## START Rows
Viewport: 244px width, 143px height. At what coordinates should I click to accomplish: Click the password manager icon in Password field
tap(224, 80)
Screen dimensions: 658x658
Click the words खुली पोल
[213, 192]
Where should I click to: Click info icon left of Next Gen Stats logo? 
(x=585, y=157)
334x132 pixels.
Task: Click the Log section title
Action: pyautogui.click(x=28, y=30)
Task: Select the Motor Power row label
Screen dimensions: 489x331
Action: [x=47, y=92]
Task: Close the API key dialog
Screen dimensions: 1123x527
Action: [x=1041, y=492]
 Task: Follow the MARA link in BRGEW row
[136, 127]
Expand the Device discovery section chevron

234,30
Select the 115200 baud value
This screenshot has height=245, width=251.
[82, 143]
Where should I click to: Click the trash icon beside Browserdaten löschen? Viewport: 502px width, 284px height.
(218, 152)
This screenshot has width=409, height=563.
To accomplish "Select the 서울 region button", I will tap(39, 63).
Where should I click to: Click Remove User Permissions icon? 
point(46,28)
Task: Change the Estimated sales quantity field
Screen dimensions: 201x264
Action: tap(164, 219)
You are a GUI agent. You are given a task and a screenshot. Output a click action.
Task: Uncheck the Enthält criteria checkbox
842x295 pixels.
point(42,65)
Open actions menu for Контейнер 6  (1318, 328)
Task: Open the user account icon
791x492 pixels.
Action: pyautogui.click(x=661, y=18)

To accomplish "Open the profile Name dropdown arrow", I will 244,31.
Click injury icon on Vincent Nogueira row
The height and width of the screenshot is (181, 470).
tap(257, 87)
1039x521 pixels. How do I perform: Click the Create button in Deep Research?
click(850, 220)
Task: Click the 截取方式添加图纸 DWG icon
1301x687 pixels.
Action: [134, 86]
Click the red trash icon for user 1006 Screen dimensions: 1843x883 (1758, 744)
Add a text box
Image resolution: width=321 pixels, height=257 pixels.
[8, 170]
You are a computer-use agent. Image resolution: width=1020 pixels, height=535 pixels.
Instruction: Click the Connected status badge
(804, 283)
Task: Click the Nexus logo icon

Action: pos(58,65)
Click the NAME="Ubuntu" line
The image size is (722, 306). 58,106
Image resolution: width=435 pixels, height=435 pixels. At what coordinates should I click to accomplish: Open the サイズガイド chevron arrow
## END Rows
Convert the lines of the records into a numbered list, skipping any blank lines. Begin at the line that contains "Task: Click the 截取方式添加图纸 DWG icon" and continue through the last line of the records.

» **Right answer**
1. Task: Click the 截取方式添加图纸 DWG icon
2. 1301x687 pixels.
3. Action: [134, 86]
4. Click the red trash icon for user 1006 Screen dimensions: 1843x883 (1758, 744)
5. Add a text box
6. Image resolution: width=321 pixels, height=257 pixels.
7. [8, 170]
8. You are a computer-use agent. Image resolution: width=1020 pixels, height=535 pixels.
9. Instruction: Click the Connected status badge
10. (804, 283)
11. Task: Click the Nexus logo icon
12. Action: pos(58,65)
13. Click the NAME="Ubuntu" line
14. The image size is (722, 306). 58,106
15. Image resolution: width=435 pixels, height=435 pixels. At what coordinates should I click to accomplish: Open the サイズガイド chevron arrow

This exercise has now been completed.